警視庁・取調室
「おい、なんで山でぶっ倒れてた?通行人が見つけなきゃ凍死してたぞ」
取調室の重たい空気の中、釜野の声が鋭く響いた。机越しに睨みつけるその眼差しに、俺は一瞬、返事を詰まらせた。
「それは……」
「それともう一つ、気になってることがある」
釜野は椅子に体を預けながら、手元の資料をぱらりとめくった。
「例の誘拐事件で参考人を取り調べた後――お前はどこに行ってた?そいつはその隙に逃げた。都合が良すぎると思わねぇか」
確かに、おかしな点はいくつもある。俺が関わっていると疑われても、無理はない。
(どうする……異世界の話なんてすれば即座に呪いが発動する。ここは……賭けるしかない)
「実は……俺、今精神科に通ってるんだ」
「……精神科?」
釜野の目が細くなる。「そんな話、初耳だな」
「幼いころから、解離性同一性障害――いわゆる多重人格を患ってる。あの時のことも……まったく覚えてないんだ」
釜野はゆっくりと胸ポケットからメモ帳とペンを取り出す。
「……通ってる病院の名前は?」
「総合精神科病院」
(危なかった。灰田がいてくれて、本当によかった)
一週間前 飛鳥探偵事務所
「コンコン」
扉がノックされる音に、俺はタバコを灰皿に押し付け、ソファから立ち上がった。
「よう、久しぶりだな、浪野」
現れたのは、黒いコートに眼鏡姿、手にはケーキの箱を提げた男――灰田だった。
「悪いな、わざわざ来てもらって」
「いいさ。今日は休みだ。入っても?」
俺は黙ってドアを開け、背後でカチリと鍵を閉めた。高校時代からの旧友であり、いまは精神科医として働く男だ。
「……折り入って頼みがある」
「改まってどうした」
「俺はいま、例の連続誘拐事件を追ってる。けど、警視庁には事実を伏せて動いてるんだ。
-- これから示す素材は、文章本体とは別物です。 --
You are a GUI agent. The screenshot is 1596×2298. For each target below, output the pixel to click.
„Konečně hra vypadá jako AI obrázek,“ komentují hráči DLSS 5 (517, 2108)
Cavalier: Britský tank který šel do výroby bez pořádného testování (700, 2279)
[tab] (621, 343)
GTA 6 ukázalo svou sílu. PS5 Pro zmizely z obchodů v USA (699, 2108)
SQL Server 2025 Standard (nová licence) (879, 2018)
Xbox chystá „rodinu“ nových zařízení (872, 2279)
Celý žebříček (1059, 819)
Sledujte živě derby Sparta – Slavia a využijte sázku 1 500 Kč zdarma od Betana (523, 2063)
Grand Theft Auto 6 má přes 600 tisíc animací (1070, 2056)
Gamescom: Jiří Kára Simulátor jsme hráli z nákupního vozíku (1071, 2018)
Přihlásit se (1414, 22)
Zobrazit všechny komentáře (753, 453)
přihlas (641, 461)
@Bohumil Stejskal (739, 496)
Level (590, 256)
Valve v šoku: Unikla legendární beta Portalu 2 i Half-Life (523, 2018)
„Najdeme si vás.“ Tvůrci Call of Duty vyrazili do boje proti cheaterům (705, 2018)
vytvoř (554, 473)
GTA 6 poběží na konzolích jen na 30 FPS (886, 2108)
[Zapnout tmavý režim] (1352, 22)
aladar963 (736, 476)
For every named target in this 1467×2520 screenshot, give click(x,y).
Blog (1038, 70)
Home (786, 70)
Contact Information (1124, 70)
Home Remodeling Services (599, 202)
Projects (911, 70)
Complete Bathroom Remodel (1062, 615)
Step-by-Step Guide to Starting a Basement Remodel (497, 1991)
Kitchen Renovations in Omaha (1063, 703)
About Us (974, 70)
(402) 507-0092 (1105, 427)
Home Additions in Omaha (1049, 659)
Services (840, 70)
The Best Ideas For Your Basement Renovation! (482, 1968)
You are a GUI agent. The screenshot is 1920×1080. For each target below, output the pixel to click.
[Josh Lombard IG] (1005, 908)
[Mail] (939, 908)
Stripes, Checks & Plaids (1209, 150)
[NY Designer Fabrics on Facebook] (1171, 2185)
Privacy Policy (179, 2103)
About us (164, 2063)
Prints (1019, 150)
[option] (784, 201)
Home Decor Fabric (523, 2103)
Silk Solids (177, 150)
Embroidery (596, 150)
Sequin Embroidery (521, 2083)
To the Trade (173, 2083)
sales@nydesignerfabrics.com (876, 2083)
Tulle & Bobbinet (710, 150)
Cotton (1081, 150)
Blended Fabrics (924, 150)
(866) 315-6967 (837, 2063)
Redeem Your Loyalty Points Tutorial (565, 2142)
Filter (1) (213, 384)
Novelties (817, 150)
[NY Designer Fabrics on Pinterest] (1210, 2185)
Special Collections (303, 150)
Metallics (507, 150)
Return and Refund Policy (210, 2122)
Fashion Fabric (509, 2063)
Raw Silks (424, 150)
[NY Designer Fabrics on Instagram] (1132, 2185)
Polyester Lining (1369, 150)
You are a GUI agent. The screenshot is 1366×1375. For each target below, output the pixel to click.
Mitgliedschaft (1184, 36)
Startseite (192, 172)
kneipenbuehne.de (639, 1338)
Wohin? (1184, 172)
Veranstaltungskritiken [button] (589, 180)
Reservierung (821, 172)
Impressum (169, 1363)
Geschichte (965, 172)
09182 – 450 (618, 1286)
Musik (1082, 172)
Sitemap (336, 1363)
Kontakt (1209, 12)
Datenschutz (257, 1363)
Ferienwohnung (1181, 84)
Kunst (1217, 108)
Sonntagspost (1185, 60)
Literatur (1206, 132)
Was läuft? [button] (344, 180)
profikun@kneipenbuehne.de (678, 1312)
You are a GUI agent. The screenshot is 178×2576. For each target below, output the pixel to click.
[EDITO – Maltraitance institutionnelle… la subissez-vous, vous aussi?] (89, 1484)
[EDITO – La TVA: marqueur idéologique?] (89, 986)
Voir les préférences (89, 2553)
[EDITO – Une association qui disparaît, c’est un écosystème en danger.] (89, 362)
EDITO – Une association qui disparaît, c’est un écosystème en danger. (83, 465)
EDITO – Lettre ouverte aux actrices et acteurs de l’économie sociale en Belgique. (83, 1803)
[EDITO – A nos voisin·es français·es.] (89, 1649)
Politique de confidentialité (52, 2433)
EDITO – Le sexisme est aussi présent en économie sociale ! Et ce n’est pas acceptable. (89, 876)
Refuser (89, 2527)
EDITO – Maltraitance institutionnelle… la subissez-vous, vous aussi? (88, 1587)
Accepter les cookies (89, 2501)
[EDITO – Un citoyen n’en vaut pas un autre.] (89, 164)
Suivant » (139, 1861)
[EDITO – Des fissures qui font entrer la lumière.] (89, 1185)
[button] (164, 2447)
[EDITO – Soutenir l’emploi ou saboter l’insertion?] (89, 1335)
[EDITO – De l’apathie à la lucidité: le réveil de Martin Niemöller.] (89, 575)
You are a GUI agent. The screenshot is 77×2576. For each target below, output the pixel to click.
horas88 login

だから、灰田――お前に、偽の診断書を作ってほしい」
「……は?」
灰田の目が一瞬で鋭くなった。
「なに言ってんだよお前。そんなの無理に決まってんだろ。医者に偽造させてどうするつもりだよ。いくら友達でも、限度がある」
「わかってる……わかってるんだ……」
俺は頭を抱えた。
「……落ち着けよ。お茶でも淹れるか?」
椅子から立ち上がろうとした灰田を、俺は引き留めた。
「灰田。この事件のせいで、どこかで泣いてる人たちがいる。誘拐された子供たちだ……。俺は、諦めたくないんだよ」
「……」
「頼む」
俺は静かに、しかし深く頭を下げた。土下座だった。
「……少し考えさせてくれ。今日は帰る」
バタン、と扉が閉まり、灰田は静かに事務所を後にした。
現在 警視庁・取調室
「おい、確認取れ」
釜野が刑事にメモを渡す。しばらくの沈黙のあと――
「失礼します!」
姫野が勢いよく取調室に入ってきた。表情は硬く、声にも張りがある。
「どうだった」
「……事実です。悠さんは多重人格者でした」
「……そうか。本当だったんだな」
釜野は静かにため息をついた。
「よく協力してくれたな、その先生」
「私も……驚きました」
「安心しろ。このことは誰にも漏らさない」
「じゃあ……もう、出てもいいか?」
「今日のところはな。ただし……」
釜野は身を乗り出し、睨みつけるように問いただした。
「お前、本当に……何も知らないんだな?」
「しつけぇな、なんも知らねぇよ」
異世界・スモーク山
警視庁を出てすぐ、俺は異界へのゲートを開いた。
「久々の雪山だな……」
目の前に広がるのは、氷雪に閉ざされたスモーク山の山道。吹き付ける風が頬を刺す。
転移能力を使ううちに気づいたことがある。どうやら、転移先はある程度“意識”して選べるようだ。そして、この能力を使っても身体には何の負担もない。
つまり――いくらでも異世界を渡れるということだ。
ザクッ、ザクッ。
雪を踏みしめながら前へ進むと、背後に乾いた声が響いた。
「動くな、探偵」
振り向けば、猟銃を構えた老剣士――コロウがいた。
「じ、じいさん……なんだよ、いきなり」
続いて、雪の中からぞろぞろと兵士たちが現れる。
「悪く思うな。王子たちのためじゃ。来てもらうぞ」
馬車の車輪が雪を踏み、音を立てながら近づいてくる。
「……わかった、わかったよ」
俺は大人しく手を挙げ、コロウと共に馬車へと乗り込んだ。